### Aim of the task
Among the entries below, tally each line where the word "search" appears and state only the total.

[Stored records]
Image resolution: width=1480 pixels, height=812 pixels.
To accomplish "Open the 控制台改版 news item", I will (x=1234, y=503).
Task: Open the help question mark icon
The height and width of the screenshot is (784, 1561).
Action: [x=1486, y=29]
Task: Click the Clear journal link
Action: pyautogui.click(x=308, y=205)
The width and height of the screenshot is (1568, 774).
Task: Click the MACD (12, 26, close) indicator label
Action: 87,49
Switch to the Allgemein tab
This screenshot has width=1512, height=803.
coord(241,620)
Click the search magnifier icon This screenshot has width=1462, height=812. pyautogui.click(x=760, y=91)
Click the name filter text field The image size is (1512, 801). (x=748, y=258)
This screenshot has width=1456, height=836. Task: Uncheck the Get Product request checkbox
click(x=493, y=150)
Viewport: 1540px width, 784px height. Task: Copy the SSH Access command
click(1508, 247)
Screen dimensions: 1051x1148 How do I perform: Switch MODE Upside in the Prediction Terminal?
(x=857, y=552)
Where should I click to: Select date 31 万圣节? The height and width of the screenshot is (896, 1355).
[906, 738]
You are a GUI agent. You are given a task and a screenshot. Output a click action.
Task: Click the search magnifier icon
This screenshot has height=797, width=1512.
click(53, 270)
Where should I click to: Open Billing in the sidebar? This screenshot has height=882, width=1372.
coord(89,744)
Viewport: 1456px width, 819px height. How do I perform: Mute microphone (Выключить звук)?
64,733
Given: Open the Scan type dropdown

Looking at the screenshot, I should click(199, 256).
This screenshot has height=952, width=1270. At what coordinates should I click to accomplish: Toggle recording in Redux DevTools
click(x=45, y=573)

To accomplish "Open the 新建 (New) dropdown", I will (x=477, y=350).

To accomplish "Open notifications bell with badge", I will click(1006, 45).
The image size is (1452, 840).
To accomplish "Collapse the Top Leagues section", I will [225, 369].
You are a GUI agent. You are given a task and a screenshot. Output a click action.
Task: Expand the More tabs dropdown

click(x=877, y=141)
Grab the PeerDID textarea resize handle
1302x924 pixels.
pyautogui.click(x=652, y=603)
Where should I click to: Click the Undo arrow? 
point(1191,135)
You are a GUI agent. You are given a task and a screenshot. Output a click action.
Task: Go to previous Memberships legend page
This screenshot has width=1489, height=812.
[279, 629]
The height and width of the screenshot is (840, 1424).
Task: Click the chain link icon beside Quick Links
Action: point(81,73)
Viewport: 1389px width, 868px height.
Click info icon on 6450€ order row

### Task answer
2